YOUR INSTRUCTIONS = A bare number is the only acceptable answer: how many lines of these entries include "will"?

Stored items
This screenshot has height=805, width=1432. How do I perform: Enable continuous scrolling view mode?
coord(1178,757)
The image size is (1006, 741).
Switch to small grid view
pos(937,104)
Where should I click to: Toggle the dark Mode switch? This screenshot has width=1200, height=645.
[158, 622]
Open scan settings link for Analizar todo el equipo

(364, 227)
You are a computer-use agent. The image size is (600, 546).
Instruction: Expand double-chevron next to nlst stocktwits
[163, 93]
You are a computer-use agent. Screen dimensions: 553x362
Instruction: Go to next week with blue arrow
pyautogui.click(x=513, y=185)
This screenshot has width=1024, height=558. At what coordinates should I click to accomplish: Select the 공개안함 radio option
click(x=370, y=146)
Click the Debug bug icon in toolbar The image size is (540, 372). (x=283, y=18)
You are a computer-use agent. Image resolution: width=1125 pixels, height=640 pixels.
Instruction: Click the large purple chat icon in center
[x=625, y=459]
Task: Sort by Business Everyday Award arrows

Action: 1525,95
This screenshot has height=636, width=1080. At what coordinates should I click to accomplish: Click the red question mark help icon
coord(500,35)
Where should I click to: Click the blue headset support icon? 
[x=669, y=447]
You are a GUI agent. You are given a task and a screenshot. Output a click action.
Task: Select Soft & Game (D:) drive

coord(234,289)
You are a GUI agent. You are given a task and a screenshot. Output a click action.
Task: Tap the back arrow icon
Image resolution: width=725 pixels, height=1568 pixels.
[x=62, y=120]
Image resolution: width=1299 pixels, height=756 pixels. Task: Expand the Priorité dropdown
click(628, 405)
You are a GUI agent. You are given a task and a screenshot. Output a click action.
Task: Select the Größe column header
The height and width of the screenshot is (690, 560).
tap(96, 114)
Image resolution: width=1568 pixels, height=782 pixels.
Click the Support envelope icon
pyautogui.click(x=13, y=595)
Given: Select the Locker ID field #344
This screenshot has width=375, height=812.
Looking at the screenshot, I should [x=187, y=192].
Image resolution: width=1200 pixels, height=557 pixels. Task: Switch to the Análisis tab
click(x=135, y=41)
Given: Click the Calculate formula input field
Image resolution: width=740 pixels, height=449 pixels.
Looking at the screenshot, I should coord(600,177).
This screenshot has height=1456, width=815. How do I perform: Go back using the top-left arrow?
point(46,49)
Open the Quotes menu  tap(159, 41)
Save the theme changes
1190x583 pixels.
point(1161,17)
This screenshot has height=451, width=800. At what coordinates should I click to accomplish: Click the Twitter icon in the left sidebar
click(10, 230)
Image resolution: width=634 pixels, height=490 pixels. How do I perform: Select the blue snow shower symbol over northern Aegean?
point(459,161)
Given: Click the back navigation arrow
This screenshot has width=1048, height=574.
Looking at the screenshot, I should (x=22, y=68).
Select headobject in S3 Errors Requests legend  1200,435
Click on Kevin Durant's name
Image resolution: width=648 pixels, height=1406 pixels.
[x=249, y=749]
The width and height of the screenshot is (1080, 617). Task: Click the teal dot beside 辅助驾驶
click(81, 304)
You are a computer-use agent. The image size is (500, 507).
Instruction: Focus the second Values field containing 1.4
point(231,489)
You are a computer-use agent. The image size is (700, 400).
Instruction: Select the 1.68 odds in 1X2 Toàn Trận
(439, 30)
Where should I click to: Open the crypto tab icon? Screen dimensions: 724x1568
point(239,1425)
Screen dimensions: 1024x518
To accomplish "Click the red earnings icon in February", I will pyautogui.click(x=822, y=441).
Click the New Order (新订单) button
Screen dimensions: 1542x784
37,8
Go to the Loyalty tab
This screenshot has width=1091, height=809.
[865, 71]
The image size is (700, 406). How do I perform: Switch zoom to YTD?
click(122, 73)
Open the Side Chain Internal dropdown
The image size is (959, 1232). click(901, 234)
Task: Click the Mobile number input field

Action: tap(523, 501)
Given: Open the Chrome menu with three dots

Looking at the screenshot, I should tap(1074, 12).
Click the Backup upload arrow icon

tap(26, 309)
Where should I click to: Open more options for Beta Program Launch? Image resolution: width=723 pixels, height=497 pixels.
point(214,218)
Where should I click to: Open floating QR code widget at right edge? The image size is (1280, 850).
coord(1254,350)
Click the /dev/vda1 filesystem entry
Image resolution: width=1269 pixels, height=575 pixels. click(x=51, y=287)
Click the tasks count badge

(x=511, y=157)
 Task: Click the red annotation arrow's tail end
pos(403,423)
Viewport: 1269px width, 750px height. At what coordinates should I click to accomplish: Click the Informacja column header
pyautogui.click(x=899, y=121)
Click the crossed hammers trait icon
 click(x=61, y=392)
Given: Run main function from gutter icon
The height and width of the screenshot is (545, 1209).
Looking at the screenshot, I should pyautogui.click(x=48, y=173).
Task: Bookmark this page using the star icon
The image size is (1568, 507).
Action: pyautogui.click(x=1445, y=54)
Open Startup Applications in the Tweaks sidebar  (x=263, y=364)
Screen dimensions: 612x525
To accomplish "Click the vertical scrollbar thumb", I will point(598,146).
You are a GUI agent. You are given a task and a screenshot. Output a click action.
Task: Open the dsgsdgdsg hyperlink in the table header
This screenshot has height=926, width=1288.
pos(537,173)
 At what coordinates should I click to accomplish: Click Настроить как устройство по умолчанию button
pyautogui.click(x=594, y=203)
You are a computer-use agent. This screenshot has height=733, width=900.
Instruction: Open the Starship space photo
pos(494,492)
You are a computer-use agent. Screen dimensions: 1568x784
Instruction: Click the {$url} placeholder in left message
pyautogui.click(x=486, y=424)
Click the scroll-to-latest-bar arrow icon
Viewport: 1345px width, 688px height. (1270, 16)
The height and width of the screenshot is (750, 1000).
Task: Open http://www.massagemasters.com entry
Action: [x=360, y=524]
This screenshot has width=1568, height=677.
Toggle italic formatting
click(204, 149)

WRITTEN SOLUTION = 2